OBJECTIVE. Which lines in the records below contain the string "editor"? Copy each of those lines in full, counting only matches with the same capitalization.
[START OF DATA EXTRACT]
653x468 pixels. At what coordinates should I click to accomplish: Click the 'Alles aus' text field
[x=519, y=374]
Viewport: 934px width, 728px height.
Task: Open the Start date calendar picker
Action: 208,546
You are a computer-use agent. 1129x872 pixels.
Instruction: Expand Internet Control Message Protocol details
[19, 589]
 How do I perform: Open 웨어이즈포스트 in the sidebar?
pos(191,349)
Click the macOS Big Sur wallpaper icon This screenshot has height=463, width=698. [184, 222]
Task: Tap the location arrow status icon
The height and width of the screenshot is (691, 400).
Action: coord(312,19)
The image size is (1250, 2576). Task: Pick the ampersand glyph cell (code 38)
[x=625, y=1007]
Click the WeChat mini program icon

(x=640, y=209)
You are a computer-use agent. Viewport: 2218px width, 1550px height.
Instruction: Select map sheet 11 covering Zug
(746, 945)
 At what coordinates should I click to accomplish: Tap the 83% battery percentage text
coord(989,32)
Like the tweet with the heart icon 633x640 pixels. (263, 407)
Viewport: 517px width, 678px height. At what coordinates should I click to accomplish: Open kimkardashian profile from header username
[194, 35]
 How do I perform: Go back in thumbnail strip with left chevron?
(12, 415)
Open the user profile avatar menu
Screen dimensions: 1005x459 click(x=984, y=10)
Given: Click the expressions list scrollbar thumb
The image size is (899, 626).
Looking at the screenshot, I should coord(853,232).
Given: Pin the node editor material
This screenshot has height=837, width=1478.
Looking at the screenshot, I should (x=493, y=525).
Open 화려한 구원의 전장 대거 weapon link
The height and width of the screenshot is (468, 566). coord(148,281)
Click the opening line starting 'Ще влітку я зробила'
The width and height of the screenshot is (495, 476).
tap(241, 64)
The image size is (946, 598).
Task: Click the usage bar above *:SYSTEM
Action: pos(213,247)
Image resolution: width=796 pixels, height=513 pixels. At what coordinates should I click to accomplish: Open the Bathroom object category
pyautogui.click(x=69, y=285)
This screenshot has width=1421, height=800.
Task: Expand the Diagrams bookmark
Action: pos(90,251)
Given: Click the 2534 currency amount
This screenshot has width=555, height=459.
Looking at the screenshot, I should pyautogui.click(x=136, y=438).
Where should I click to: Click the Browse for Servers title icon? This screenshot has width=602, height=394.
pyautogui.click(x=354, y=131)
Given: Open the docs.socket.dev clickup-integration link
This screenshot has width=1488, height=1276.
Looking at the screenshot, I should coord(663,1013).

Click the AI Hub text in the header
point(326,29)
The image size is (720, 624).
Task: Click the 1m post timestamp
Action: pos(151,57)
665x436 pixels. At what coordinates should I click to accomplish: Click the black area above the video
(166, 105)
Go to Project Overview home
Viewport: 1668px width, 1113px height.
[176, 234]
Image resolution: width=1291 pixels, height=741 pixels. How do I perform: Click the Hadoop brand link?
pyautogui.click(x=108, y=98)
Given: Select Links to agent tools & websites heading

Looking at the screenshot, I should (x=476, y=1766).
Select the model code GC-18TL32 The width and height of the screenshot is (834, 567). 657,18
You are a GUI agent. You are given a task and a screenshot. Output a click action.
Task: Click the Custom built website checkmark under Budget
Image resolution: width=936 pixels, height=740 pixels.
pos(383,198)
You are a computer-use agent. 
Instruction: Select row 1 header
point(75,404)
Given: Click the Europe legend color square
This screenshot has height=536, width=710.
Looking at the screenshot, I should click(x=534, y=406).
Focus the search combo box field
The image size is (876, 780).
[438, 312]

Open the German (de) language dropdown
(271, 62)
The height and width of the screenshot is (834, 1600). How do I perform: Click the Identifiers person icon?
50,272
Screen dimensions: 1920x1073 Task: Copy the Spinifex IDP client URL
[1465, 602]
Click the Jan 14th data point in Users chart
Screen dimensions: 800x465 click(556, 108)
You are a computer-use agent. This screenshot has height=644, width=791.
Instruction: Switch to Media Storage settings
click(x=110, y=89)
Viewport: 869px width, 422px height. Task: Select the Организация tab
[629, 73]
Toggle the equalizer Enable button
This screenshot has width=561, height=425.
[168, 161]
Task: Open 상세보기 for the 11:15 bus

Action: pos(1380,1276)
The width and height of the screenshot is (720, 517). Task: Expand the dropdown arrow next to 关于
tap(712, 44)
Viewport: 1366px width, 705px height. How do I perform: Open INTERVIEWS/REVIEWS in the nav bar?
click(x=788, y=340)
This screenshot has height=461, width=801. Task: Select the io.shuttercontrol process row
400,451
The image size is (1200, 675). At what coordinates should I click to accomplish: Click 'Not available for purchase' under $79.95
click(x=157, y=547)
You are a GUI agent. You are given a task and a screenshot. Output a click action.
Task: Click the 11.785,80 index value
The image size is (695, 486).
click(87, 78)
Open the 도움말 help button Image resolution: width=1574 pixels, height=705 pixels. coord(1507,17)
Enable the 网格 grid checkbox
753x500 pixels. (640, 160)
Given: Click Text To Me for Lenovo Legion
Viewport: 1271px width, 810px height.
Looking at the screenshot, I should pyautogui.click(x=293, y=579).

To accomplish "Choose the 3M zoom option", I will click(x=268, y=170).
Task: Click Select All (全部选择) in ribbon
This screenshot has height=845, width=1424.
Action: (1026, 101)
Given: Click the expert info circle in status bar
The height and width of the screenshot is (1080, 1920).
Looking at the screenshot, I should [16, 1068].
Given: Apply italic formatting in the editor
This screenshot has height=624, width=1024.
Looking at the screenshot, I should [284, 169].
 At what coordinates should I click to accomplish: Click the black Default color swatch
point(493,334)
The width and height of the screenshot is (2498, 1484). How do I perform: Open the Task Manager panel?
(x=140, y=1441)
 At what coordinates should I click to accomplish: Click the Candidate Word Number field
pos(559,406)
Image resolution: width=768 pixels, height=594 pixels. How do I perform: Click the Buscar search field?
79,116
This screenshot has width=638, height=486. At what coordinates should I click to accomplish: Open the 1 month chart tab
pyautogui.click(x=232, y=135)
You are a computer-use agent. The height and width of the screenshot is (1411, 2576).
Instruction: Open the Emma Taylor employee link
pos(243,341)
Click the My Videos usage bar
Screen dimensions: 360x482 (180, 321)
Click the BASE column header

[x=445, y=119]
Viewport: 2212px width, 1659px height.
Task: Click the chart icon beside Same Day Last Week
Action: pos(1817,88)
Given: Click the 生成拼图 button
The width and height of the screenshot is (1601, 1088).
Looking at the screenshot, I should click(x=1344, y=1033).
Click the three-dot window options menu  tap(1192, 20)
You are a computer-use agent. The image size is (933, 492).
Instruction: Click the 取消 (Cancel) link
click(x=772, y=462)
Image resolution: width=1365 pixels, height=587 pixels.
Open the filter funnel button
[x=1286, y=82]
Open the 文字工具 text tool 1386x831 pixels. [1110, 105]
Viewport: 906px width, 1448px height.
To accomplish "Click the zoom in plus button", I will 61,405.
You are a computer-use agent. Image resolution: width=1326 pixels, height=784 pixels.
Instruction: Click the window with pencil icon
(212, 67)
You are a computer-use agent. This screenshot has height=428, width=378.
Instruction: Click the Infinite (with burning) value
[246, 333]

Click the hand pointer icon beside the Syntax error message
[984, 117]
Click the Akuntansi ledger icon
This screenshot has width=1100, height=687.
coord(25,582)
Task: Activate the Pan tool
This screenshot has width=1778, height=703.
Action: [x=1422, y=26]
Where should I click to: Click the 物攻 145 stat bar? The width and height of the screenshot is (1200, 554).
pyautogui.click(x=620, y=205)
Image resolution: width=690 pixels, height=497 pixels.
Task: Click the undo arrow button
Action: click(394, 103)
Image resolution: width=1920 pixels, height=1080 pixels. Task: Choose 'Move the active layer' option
[END OF DATA EXTRACT]
FULL ANSWER.
Given: Pin the node editor material
Given: Apply italic formatting in the editor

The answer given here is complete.